• [TEXT SHOWN]

Last night, Canon announced the new 70D, it’s successor to the unloved 60D. Thus far, the 70D has been met with a very positive reception among reviewers. The 70D sports a display with touch functionality, an improved low-light sensitivity of ISO 12,800, and the ability to shoot 7 frames per second, compared to just over 5 with the older model. What bloggers and journalists have been most excited about though is the 70D’s new APS-C sensor that’s been designed to focus faster and much more accurately. Canon calls this “Dual Pixel CMOS AF” because the 20.2 megapixel sensor uses 40.3 photodiodes for focusing.
Now, this all sounds very impressive and I’m glad that Canon finally got a successor to the 60D out of the door. But will buying the new 70D make you a better photographer? Most likely not. And here’s why: because so much of what makes a great shot doesn’t depend on what kind of gear you use. A great photographer will achieve great results with a substandard camera and buying the lastest gear doesn’t mean that you become an Ansel Adams over night.
Here are three things that are far less expensive than Canon’s new 70D ($1,199.00 Body only) and yet more effective for improving your photos:
The Canadian photographer and author David Duchemin is by far one of my favorite authors when it comes to books about digital photography. David is a world & humanitarian assignment photographer and one of the best-selling authors in the business of photography books. Instead of talking about gear and technique, David talks about “photographic vision” and “visual language”. Once you get to a point in your photographic career where you know what “f-stop” and “aperture” means, David’s approach will get you to the next level. Also, his books are beautifully designed and full of amazing example images. I bought them all and I can’t wait for the next one to be published.
2. Alarm clock ($7.88)

• [WRITTEN EXERCISE 1]
Edit the records, everything from the line containing "You are a computer-use agent. Image resolution: width=1023" down to the end of the records, replacing "side panel" with "sidebar" and leaving everything else unchanged.
The records have nothing to do with the text about the Canon 70D.

• [ENTRIES PROVIDED]
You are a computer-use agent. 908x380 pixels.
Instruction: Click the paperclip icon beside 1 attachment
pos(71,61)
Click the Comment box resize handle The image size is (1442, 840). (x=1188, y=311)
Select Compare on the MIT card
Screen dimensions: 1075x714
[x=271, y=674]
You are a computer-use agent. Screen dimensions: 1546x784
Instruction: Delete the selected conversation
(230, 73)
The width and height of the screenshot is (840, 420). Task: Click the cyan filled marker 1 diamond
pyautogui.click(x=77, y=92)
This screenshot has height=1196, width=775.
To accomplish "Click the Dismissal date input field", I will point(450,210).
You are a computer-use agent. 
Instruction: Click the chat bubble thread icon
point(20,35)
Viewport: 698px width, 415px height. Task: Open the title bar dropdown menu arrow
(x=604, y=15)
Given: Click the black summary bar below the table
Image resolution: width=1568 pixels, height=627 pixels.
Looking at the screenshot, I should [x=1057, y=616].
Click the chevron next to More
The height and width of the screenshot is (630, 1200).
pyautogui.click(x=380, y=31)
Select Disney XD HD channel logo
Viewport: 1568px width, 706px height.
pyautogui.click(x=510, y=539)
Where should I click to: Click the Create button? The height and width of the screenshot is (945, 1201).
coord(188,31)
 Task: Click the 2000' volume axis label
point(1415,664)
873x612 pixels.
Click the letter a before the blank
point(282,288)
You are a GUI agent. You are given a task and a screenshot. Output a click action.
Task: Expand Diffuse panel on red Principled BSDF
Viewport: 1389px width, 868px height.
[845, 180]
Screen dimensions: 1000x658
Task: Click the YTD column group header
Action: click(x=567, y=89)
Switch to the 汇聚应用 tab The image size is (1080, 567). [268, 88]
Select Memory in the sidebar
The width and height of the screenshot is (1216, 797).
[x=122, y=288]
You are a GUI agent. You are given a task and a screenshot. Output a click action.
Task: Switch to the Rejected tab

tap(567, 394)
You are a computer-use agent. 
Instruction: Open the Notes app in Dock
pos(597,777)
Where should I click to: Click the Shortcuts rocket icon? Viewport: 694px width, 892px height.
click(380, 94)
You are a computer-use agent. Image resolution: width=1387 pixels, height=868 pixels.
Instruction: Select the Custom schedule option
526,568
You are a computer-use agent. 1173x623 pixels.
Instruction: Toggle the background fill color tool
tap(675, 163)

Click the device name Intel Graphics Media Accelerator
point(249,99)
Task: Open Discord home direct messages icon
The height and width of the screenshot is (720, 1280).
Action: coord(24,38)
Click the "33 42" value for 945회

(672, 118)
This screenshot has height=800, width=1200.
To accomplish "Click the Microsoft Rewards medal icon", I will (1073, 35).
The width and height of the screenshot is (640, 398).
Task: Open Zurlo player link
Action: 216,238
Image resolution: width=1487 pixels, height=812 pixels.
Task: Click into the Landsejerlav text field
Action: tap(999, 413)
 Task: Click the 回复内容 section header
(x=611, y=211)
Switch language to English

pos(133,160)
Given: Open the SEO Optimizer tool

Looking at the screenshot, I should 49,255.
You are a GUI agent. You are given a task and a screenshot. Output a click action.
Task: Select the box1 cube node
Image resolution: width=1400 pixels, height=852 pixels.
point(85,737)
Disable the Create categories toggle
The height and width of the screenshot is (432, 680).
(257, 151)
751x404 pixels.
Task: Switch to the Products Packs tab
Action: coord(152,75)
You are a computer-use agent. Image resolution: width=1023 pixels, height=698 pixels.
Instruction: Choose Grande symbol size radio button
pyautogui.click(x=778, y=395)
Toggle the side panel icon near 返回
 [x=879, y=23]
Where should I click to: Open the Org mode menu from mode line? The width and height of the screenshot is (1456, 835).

• [WRITTEN EXERCISE 2]
Continue the post on cheaper ways than the Canon 70D to improve your photos from where it stops.

• [EXERCISE OUTPUT 1]
You are a computer-use agent. Image resolution: width=1023 pixels, height=698 pixels.
Instruction: Choose Grande symbol size radio button
pyautogui.click(x=778, y=395)
Toggle the sidebar icon near 返回
 [x=879, y=23]
Where should I click to: Open the Org mode menu from mode line? The width and height of the screenshot is (1456, 835).

• [EXERCISE OUTPUT 2]
If you’re into landscape photography you need to get up early. That’s the only way for you to catch the warm lights of the golden hour, just after sunrise. Getting the lighting right will immediately improve your photos. Promise. Bad lighting is the number one reason for crappy shots and there’s nothing you can do in post processing to fix this. So, get a cheap alarm clock, get up early, and shoot amazing photos without setting your budget back by $1,000 or more.
Scott Kelby is not only one of America’s most prolific photographers, he’s also a great teacher. Every weekend, I watch the newest episode of his talk-show “The Grid”, which is available online for free. What I like best, is “Blind Critique”, a series of The Grid episodes where Scott and Matt Kloskowski review photos that have been sent in by people in the audience. In Blind Critique, Scott and Matt are not only brutally honest, they’re also extremely funny. Now, even my wife – who’s not into photography – likes Blind Critique and says she’s never learned that much about what makes a great image. You might want to give it a try as well…
If you’re still not convinced and consider upgrading your old camera body, here are a few 70D reviews that I liked:
- Zach Honig, engadget: Canon reinvents video focusing with the fiercely fast EOS 70D (hands-on)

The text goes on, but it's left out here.